On my StarTech rack, purple Rackstuds seemed to fit more comfortably.

Another gotcha: if you buy the Rackstuds Duo, they only work on components that are exactly 1U, whereas the loose Rackstuds work for rack mounting anything. I bought the sample pack of eight first, and then I bought myself a bag of 20 for future rack components.

Wrap up 🔗︎

What got done? 🔗︎

Lessons learned 🔗︎

  • I need to reassess whether my book idea is the right strategy given the time it will take and alternative projects that make better use of changes in AI.
  • I can adapt content from my book to fit the web better and attract readers.
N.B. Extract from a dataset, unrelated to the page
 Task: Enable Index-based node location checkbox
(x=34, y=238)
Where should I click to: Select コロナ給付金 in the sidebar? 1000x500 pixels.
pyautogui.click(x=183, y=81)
I don’t need my excerpts to 100% match what appears in the full book.

Goals for next month 🔗︎

  • Complete the blogging chapter of Refactoring English.
  • Begin selling pre-orders for Refactoring English.

Requests for help 🔗︎

  • If you have suggestions for a Kickstarter alternative that’s more focused on publishing ebooks, let me know.
    • I know about LeanPub, but I’m looking for Kickstarter’s “reach this minimum, or it doesn’t happen” mechanics.
  • Please reach out or leave a comment below if you have opinions on tools for writing a book in a markup language that supports rendering to both PDF and HTML.
    • The options I’m considering are:
      • AsciiDoc
      • mdBook
      • Pollen - I like the idea, but I’d have to learn Pollen, which means learning Racket, which means learning Lisp, so it’s a lot.